Take Back The Night

     After attending the annual Take Back the Night (TBTN) rally , a forum on sexual violence, each April for the past three years, I have been reflecting on two images. The first is of my young daughters, with their long brunette hair framing fair-skinned faces, one’s tawny and the other’s chocolate brown eyes a distinguishing feature. They live in a world populated by fairies and gnomes, swingsets and playdates, and the ever-broadening magic of their imaginations. Violence, to date, is the random shove during a sibling conflict.

     The second image is the mental connect-the-dots I have been doing as the women’s (and a few men’s) stories from the rallies have swirled through me. The picture I am trying to manifest is a society in which sexual violence is nonexistent or a rare event and trying to understand what actions would need to be taken to accomplish this.

     TBTN’s primary goals are to provide survivors a public forum for telling their stories and to raise awareness about the daily reality and impact of sexual violence in our community. It does both effectively. If you listen closely, there is a lot to be learned about the lines between the dots. Those in attendance fall mostly into three groups: survivors, their loved ones, and an array of city officials, advocates, and/or service providers. It is clear that we need to continue to look at the gaps that occur at the level of intervention which may be addressed by enforcing existing laws more stringently, developing new laws, or providing more funding for those on the front lines of response. However, all of these initiatives are after the fact.

     So what do we need to do to prevent sexual violence or greatly decrease it? With the abduction, rape, and murder of two women in our community within the past two years, as well as the daily, more insidious prevalence of violence against women, this question is directly in our faces. Let’s take the opportunity to look at this carefully before its urgency fades with time. For me, it starts with the whole community joining this dialogue and taking some responsibility for the choices we make daily. For example:

· Do we watch TV programs that are “entertaining” us with content about sexual violence?

· Do we go to movies that are graphically and gratuitously violent?

· Do we buy pornography or live with someone who does and say nothing about the connection between exploitation and violence, because we rationalize it isn’t related?

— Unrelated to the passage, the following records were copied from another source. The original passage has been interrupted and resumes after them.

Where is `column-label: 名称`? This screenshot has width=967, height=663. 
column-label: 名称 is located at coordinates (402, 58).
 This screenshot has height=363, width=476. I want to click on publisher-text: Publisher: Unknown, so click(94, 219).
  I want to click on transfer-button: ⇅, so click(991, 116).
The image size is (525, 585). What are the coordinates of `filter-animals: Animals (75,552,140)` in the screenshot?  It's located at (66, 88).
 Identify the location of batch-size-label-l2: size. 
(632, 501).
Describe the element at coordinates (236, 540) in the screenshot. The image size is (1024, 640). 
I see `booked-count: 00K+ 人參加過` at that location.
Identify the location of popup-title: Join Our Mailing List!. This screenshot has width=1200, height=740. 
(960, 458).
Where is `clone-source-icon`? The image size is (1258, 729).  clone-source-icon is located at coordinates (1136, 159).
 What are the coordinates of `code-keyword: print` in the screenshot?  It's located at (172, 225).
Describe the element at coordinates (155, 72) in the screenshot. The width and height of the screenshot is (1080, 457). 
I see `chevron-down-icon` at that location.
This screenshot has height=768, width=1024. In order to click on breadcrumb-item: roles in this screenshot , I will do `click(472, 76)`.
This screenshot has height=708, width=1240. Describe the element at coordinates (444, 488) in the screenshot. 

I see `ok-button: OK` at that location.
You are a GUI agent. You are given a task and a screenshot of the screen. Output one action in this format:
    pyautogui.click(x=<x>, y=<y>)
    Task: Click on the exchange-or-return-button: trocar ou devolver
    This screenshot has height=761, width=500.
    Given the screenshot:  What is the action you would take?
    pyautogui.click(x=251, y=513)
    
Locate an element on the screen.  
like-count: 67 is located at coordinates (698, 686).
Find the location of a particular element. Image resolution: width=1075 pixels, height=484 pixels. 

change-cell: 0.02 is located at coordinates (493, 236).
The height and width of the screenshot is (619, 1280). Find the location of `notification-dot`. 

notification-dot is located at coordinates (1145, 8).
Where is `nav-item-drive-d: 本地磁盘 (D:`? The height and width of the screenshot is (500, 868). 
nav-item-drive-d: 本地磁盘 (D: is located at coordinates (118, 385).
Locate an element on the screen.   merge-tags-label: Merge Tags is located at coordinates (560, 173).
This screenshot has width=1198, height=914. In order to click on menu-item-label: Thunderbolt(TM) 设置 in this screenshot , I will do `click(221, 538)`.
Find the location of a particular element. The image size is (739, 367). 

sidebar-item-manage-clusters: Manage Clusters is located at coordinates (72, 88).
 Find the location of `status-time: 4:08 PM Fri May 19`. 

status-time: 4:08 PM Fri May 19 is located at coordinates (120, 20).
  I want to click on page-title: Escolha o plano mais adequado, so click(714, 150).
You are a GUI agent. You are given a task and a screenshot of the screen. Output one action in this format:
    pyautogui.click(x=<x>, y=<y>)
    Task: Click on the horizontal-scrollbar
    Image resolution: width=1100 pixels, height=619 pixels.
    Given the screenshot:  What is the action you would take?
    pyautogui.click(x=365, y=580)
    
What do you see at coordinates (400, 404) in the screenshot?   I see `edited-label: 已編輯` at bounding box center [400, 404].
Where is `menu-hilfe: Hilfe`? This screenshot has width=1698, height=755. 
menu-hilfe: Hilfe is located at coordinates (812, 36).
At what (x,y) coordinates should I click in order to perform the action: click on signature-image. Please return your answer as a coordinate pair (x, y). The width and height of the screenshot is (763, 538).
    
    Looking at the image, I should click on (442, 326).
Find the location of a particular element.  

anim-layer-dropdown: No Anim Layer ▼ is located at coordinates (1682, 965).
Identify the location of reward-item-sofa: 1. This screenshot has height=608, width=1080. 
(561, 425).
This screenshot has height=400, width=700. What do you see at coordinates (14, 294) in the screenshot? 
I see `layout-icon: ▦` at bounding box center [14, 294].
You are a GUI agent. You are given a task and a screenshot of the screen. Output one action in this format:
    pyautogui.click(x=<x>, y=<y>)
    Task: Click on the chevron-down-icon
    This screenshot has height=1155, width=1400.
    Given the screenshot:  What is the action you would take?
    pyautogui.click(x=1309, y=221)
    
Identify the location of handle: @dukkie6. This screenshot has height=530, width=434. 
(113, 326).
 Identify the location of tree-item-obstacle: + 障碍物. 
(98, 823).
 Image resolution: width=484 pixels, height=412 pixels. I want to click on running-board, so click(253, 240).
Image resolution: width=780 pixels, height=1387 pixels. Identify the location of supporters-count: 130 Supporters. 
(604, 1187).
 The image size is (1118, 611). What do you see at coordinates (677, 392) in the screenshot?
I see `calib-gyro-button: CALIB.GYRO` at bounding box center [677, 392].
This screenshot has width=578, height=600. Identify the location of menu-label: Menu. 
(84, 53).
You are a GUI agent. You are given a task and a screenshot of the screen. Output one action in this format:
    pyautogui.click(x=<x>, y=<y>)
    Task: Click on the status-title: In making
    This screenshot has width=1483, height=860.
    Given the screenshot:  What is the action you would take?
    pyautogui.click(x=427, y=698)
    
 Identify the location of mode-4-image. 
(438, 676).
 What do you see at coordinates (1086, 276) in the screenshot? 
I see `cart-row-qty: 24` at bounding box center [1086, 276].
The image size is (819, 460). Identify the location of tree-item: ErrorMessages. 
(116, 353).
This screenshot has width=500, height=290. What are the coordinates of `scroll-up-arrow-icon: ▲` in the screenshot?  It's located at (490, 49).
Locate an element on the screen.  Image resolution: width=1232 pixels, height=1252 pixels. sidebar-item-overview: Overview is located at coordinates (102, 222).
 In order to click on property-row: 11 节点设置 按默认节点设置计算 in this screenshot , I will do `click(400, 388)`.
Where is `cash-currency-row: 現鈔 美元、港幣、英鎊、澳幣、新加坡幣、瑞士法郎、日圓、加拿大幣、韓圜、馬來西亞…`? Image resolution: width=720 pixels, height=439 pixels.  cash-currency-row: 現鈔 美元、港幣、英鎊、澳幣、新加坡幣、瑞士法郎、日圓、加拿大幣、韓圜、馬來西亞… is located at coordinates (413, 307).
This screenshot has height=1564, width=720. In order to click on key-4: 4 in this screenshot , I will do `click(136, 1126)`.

· Do we turn away when a child or a teenager comes to us with a disturbing story, because we aren’t comfortable addressing it?

· Do spiritual leaders address domestic and sexual violence within their congregations?

· Do we teach our children about safe touch, healthy expressions of sexuality and sexual violence prevention?

· Do we tell businesses that are marketing products in sexually explicit ways to stop with the power of spending our money elsewhere?

     Or maybe it seems like these small choices won’t really make a difference. We don’t see them as the lines between the dots in the bigger picture of prevention. But what if each and every one of us started to look at the subtler ways in which our society tolerates and fosters a culture in which sexual violence is normalized? We aren’t just what we eat when it comes to food; we are what we consume in other ways too. And we have been culturally “supersized” when it comes to subtle and blatant messages that violence against women is the norm. It’s just so insidious or hidden like the fat in a Big Mac; we’ve become desensitized.

I know for me, I saw too many beautiful young women at TBTN that understandably thought “it would never happen” to them.  And it shouldn’t have. Then I think about my daughters and my fervent desire that they never have to stand in front of a microphone with tears streaming down their faces, choking out their story of loss, betrayal and trauma, because we didn’t own it as a collective problem. We didn’t connect the dots we could individually in order to envision a different future. Because we didn’t, as a community, as a broader society say, “Enough already.”